─── EXERCISE MATERIAL ───

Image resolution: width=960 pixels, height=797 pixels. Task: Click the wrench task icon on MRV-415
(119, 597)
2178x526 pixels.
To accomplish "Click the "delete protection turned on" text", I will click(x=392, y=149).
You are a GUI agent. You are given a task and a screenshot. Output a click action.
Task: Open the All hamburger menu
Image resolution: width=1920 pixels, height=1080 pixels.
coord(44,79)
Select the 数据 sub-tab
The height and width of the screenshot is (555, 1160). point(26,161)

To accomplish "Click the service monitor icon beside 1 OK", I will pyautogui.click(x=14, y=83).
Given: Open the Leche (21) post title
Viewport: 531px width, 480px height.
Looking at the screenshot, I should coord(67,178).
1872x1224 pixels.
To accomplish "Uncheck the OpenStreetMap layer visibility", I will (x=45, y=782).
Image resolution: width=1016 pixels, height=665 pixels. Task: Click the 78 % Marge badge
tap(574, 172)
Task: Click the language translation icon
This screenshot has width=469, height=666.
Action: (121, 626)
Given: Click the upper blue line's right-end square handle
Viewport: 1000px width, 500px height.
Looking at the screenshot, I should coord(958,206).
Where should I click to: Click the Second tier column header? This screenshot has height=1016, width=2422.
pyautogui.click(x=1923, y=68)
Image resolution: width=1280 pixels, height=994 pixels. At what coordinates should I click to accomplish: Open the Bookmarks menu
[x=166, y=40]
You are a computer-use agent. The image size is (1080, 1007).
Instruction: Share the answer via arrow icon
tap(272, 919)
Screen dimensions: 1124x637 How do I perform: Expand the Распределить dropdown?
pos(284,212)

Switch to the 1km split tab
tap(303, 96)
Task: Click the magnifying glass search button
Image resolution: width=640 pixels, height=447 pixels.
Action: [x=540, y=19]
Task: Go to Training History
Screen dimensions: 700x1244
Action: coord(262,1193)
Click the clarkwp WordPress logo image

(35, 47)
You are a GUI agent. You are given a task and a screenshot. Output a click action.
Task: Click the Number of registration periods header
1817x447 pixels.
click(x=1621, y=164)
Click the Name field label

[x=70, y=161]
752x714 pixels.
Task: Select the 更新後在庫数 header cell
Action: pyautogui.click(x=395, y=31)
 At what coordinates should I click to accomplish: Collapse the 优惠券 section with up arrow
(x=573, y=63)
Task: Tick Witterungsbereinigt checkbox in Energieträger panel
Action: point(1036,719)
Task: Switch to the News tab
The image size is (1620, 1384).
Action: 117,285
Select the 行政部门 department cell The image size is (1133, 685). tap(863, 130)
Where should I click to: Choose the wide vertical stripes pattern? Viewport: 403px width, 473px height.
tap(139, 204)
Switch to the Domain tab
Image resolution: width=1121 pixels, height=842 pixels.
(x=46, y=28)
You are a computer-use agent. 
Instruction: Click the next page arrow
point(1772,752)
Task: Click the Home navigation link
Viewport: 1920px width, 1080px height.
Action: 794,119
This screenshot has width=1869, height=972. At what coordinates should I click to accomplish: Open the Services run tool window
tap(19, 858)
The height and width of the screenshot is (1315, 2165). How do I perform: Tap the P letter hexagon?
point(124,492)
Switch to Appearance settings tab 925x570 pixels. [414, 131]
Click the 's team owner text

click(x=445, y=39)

───

**PROBLEM REQUIREMENTS**
Exact copies of every record are required, so retype them in full.

**THE COMPLETED TASK**
Image resolution: width=960 pixels, height=797 pixels. Task: Click the wrench task icon on MRV-415
(119, 597)
2178x526 pixels.
To accomplish "Click the "delete protection turned on" text", I will click(x=392, y=149).
You are a GUI agent. You are given a task and a screenshot. Output a click action.
Task: Open the All hamburger menu
Image resolution: width=1920 pixels, height=1080 pixels.
coord(44,79)
Select the 数据 sub-tab
The height and width of the screenshot is (555, 1160). point(26,161)

To accomplish "Click the service monitor icon beside 1 OK", I will pyautogui.click(x=14, y=83).
Given: Open the Leche (21) post title
Viewport: 531px width, 480px height.
Looking at the screenshot, I should coord(67,178).
1872x1224 pixels.
To accomplish "Uncheck the OpenStreetMap layer visibility", I will (x=45, y=782).
Image resolution: width=1016 pixels, height=665 pixels. Task: Click the 78 % Marge badge
tap(574, 172)
Task: Click the language translation icon
This screenshot has width=469, height=666.
Action: (121, 626)
Given: Click the upper blue line's right-end square handle
Viewport: 1000px width, 500px height.
Looking at the screenshot, I should coord(958,206).
Where should I click to: Click the Second tier column header? This screenshot has height=1016, width=2422.
pyautogui.click(x=1923, y=68)
Image resolution: width=1280 pixels, height=994 pixels. At what coordinates should I click to accomplish: Open the Bookmarks menu
[x=166, y=40]
You are a computer-use agent. The image size is (1080, 1007).
Instruction: Share the answer via arrow icon
tap(272, 919)
Screen dimensions: 1124x637 How do I perform: Expand the Распределить dropdown?
pos(284,212)

Switch to the 1km split tab
tap(303, 96)
Task: Click the magnifying glass search button
Image resolution: width=640 pixels, height=447 pixels.
Action: [x=540, y=19]
Task: Go to Training History
Screen dimensions: 700x1244
Action: coord(262,1193)
Click the clarkwp WordPress logo image

(35, 47)
You are a GUI agent. You are given a task and a screenshot. Output a click action.
Task: Click the Number of registration periods header
1817x447 pixels.
click(x=1621, y=164)
Click the Name field label

[x=70, y=161]
752x714 pixels.
Task: Select the 更新後在庫数 header cell
Action: pyautogui.click(x=395, y=31)
 At what coordinates should I click to accomplish: Collapse the 优惠券 section with up arrow
(x=573, y=63)
Task: Tick Witterungsbereinigt checkbox in Energieträger panel
Action: point(1036,719)
Task: Switch to the News tab
The image size is (1620, 1384).
Action: 117,285
Select the 行政部门 department cell The image size is (1133, 685). tap(863, 130)
Where should I click to: Choose the wide vertical stripes pattern? Viewport: 403px width, 473px height.
tap(139, 204)
Switch to the Domain tab
Image resolution: width=1121 pixels, height=842 pixels.
(x=46, y=28)
You are a computer-use agent. 
Instruction: Click the next page arrow
point(1772,752)
Task: Click the Home navigation link
Viewport: 1920px width, 1080px height.
Action: 794,119
This screenshot has width=1869, height=972. At what coordinates should I click to accomplish: Open the Services run tool window
tap(19, 858)
The height and width of the screenshot is (1315, 2165). How do I perform: Tap the P letter hexagon?
point(124,492)
Switch to Appearance settings tab 925x570 pixels. [414, 131]
Click the 's team owner text

click(x=445, y=39)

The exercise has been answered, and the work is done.